> [ABOUT THIS EXERCISE]: For this exercise, report every line of the material that includes "will".

> [THE DATA]:
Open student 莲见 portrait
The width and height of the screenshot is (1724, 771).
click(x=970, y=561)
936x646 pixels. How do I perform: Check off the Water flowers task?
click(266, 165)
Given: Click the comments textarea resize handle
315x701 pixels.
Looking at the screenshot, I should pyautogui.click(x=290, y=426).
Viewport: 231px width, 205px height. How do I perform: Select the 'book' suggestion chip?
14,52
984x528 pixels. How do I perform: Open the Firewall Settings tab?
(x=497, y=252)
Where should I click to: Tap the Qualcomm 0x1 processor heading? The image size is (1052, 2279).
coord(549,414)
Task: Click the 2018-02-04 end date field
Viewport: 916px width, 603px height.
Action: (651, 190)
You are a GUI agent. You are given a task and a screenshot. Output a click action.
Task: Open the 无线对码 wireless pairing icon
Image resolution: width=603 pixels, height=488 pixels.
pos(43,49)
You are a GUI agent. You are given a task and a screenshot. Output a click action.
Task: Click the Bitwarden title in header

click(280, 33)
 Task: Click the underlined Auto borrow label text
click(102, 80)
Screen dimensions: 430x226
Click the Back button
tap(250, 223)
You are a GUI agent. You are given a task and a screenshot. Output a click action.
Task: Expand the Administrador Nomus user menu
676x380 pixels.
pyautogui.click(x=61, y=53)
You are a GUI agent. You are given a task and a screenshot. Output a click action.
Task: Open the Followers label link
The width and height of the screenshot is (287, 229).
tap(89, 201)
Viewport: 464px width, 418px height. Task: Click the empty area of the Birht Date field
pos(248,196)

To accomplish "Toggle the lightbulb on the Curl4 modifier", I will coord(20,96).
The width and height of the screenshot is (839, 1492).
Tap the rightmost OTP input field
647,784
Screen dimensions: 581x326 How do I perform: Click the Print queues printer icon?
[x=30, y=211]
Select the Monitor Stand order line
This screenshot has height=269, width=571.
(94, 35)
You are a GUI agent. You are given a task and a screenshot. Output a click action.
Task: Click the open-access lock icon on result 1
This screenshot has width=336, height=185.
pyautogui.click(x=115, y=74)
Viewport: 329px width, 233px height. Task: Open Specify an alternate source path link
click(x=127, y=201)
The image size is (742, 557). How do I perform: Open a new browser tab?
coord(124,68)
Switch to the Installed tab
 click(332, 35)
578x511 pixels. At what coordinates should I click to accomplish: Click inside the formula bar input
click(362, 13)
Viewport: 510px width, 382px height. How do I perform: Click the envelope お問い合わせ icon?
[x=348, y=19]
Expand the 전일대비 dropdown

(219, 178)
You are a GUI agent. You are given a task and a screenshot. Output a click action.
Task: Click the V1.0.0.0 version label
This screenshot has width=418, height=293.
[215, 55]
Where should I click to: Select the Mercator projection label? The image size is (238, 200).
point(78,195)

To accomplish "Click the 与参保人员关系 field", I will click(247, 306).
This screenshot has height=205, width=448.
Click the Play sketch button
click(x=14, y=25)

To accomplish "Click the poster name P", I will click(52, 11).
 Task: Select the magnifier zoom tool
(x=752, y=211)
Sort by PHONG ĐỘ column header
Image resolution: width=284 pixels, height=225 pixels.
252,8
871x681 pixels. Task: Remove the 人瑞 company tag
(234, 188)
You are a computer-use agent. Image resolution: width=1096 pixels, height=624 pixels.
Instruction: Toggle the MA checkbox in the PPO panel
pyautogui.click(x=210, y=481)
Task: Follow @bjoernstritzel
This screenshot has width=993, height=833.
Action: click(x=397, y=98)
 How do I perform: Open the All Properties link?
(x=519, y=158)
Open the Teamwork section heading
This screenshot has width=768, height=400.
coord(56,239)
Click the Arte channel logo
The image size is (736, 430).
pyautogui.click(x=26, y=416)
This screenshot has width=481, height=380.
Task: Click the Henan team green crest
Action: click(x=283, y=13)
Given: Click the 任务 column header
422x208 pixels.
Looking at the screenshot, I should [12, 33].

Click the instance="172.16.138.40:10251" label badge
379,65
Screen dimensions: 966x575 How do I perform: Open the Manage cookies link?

> [OUTPUT BELOW]:
To accomplish "Toggle the lightbulb on the Curl4 modifier", I will coord(20,96).
To accomplish "Click the 与参保人员关系 field", I will click(247, 306).
To accomplish "Click the poster name P", I will click(52, 11).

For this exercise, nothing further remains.